Records drawn from a collection:
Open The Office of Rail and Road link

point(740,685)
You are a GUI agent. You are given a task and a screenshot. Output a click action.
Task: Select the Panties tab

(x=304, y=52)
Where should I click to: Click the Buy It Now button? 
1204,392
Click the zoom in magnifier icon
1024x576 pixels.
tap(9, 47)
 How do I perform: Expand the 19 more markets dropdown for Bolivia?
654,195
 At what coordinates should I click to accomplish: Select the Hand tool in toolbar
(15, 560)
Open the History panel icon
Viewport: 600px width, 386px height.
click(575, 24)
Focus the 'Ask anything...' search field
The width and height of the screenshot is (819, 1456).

Task instructions:
Write out every one of the lines above verbatim, keeping them in their original order.

Exercise answer:
Open The Office of Rail and Road link

point(740,685)
You are a GUI agent. You are given a task and a screenshot. Output a click action.
Task: Select the Panties tab

(x=304, y=52)
Where should I click to: Click the Buy It Now button? 
1204,392
Click the zoom in magnifier icon
1024x576 pixels.
tap(9, 47)
 How do I perform: Expand the 19 more markets dropdown for Bolivia?
654,195
 At what coordinates should I click to accomplish: Select the Hand tool in toolbar
(15, 560)
Open the History panel icon
Viewport: 600px width, 386px height.
click(575, 24)
Focus the 'Ask anything...' search field
The width and height of the screenshot is (819, 1456).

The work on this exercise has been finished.